**Problem statement:**
Reproduce the items below verbatim, from the line with "Click the info icon next to 计算源 title" to the line with "(x=166, y=221)", both included.
[Data supplied start]
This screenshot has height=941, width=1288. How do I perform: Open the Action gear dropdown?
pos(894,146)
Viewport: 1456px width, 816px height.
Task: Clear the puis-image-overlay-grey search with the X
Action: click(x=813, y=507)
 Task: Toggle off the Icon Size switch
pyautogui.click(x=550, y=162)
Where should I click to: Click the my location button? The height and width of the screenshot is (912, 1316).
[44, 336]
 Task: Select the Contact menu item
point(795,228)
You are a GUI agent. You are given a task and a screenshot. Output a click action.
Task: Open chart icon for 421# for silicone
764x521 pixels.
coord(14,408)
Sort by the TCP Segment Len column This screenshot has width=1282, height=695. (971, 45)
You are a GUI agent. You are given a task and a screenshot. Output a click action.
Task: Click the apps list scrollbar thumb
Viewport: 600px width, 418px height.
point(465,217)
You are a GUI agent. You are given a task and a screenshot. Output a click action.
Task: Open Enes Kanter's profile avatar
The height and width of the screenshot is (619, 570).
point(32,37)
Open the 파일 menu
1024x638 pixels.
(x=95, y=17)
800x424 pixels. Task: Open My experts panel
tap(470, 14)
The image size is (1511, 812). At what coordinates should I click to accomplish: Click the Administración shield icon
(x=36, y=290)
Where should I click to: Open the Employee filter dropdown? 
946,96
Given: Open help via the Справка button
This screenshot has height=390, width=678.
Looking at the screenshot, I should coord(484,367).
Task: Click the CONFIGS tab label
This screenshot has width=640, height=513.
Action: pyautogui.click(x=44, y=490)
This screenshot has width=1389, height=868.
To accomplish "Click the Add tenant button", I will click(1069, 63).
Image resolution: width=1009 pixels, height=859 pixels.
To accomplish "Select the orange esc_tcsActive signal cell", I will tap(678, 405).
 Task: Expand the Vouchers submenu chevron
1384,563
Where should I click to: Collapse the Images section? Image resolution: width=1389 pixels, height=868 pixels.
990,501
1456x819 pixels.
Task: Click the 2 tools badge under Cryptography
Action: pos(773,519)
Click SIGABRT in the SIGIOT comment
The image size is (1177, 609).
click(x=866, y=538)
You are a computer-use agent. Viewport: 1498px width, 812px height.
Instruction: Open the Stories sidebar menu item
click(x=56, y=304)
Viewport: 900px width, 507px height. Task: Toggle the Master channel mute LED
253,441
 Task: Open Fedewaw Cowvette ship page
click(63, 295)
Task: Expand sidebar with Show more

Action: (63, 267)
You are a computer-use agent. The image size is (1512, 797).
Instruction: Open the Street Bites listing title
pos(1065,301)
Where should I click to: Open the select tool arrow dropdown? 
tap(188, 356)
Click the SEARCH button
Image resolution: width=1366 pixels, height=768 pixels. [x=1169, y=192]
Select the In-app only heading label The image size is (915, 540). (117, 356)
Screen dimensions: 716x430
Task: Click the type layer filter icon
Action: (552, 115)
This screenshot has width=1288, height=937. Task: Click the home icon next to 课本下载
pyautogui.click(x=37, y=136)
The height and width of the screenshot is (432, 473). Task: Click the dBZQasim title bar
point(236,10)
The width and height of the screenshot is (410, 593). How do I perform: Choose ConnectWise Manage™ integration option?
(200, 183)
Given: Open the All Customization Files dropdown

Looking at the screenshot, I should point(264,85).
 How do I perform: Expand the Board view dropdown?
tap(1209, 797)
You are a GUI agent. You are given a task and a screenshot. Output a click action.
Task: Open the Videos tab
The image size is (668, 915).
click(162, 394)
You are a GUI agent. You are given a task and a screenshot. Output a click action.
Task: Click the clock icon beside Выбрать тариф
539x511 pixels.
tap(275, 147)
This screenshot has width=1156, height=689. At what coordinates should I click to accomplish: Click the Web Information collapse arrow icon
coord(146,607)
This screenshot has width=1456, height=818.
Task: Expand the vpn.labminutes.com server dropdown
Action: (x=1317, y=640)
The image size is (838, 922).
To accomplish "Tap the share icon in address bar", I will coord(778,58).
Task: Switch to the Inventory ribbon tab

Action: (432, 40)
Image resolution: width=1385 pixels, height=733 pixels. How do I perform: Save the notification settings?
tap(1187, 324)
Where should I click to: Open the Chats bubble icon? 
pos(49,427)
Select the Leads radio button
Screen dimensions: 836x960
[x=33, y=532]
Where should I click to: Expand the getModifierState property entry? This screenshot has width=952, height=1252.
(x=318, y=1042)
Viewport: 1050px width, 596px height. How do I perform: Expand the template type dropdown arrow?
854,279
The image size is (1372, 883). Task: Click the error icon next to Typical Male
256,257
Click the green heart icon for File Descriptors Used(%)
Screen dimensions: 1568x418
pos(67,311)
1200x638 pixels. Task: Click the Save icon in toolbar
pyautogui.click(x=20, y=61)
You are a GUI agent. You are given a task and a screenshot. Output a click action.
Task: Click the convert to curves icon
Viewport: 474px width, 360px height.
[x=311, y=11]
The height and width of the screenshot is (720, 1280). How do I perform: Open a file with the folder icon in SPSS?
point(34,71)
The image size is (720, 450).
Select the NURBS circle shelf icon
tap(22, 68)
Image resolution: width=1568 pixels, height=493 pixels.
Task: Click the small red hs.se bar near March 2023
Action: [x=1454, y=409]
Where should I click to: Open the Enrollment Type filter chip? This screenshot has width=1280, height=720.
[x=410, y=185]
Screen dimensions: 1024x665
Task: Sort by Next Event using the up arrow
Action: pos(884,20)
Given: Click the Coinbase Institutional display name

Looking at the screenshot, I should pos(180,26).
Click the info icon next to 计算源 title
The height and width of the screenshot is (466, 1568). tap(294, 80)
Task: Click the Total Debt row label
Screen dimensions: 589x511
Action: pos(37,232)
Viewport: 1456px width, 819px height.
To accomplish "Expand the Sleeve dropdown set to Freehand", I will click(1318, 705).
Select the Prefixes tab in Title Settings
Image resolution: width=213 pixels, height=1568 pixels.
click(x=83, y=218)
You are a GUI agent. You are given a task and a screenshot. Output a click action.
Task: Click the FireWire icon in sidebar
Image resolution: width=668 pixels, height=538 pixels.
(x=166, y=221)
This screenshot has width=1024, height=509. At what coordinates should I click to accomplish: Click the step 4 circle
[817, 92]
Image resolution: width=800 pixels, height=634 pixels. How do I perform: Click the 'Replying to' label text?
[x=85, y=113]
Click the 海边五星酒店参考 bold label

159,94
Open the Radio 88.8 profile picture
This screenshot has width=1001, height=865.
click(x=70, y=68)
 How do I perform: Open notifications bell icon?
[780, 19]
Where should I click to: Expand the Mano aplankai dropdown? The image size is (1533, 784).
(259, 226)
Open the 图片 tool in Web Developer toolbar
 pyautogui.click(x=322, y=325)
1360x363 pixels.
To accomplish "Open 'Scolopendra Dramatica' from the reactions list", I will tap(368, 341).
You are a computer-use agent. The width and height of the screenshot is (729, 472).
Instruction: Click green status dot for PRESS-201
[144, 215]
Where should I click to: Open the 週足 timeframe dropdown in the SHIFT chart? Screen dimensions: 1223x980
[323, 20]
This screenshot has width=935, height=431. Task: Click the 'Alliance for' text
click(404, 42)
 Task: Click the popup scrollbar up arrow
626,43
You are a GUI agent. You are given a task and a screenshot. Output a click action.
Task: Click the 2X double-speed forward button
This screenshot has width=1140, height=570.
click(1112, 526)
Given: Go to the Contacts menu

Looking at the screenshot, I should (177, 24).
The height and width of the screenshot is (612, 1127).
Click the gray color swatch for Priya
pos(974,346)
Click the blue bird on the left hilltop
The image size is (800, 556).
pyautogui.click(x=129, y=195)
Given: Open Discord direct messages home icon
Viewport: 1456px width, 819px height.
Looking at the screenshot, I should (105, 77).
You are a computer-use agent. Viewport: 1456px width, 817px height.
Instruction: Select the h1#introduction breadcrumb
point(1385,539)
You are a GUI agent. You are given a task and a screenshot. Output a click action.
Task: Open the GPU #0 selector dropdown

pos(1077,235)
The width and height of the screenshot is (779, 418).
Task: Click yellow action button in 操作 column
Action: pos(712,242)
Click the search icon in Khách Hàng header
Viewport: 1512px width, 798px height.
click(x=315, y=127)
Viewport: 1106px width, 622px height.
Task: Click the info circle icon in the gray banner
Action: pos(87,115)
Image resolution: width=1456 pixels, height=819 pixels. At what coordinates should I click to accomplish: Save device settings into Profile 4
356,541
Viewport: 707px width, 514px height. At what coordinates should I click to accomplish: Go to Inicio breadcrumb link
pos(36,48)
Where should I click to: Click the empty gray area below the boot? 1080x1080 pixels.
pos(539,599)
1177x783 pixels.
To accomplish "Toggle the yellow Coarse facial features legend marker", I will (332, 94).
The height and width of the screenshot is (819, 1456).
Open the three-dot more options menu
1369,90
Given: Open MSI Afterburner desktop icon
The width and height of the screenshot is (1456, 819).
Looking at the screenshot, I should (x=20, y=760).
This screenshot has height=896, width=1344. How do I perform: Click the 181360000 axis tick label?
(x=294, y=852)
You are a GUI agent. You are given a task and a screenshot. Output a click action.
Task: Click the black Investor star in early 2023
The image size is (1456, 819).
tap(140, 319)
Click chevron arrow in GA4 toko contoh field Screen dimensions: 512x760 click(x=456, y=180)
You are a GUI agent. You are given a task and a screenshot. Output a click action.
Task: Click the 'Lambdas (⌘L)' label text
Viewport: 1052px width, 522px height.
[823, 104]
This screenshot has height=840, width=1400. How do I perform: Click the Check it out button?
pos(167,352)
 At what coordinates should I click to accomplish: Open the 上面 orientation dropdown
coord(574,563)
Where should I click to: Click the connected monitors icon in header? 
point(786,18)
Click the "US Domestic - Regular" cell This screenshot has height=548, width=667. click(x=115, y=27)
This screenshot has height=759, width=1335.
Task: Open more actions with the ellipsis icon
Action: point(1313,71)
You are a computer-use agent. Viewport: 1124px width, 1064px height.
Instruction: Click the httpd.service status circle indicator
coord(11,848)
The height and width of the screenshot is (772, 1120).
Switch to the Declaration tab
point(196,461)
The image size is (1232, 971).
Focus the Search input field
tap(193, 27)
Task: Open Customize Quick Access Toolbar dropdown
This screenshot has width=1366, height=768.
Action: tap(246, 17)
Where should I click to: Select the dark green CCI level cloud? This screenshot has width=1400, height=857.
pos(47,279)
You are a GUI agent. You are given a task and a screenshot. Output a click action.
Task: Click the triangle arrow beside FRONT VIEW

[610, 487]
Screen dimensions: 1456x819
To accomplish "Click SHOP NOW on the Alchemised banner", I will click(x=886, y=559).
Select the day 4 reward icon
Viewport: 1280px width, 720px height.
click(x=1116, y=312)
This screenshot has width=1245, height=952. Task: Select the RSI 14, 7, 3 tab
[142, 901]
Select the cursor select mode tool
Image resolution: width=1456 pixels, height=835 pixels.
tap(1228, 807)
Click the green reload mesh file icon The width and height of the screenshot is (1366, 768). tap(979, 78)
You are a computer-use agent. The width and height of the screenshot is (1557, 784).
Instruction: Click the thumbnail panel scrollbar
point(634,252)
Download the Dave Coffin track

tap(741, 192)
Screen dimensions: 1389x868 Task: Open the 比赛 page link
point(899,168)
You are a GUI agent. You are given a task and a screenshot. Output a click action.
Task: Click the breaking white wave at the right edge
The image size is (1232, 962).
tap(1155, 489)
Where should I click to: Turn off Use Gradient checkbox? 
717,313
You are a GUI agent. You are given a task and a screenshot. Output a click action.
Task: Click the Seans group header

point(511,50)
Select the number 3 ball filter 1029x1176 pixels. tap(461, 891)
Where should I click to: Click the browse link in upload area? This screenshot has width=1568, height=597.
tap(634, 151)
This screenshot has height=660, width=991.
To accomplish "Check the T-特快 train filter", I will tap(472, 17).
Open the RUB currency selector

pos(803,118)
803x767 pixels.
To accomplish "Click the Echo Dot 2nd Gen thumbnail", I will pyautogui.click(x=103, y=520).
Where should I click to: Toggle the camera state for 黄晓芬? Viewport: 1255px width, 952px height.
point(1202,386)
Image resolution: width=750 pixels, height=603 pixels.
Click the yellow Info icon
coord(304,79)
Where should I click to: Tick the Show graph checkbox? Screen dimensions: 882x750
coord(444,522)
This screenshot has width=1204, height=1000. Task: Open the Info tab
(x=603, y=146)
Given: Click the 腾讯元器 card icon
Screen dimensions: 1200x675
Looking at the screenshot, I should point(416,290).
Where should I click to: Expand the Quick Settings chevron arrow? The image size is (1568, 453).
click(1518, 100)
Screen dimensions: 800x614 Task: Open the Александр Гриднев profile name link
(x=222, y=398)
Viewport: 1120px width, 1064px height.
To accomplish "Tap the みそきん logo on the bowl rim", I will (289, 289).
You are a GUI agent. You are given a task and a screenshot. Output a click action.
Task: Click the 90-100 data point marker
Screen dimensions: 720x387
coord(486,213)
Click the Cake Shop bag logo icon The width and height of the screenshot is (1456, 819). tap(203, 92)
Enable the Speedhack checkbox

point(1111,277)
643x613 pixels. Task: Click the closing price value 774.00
[Data supplied end]
**Finished answer:**
Click the info icon next to 计算源 title
The height and width of the screenshot is (466, 1568). tap(294, 80)
Task: Click the Total Debt row label
Screen dimensions: 589x511
Action: pos(37,232)
Viewport: 1456px width, 819px height.
To accomplish "Expand the Sleeve dropdown set to Freehand", I will click(1318, 705).
Select the Prefixes tab in Title Settings
Image resolution: width=213 pixels, height=1568 pixels.
click(x=83, y=218)
You are a GUI agent. You are given a task and a screenshot. Output a click action.
Task: Click the FireWire icon in sidebar
Image resolution: width=668 pixels, height=538 pixels.
(x=166, y=221)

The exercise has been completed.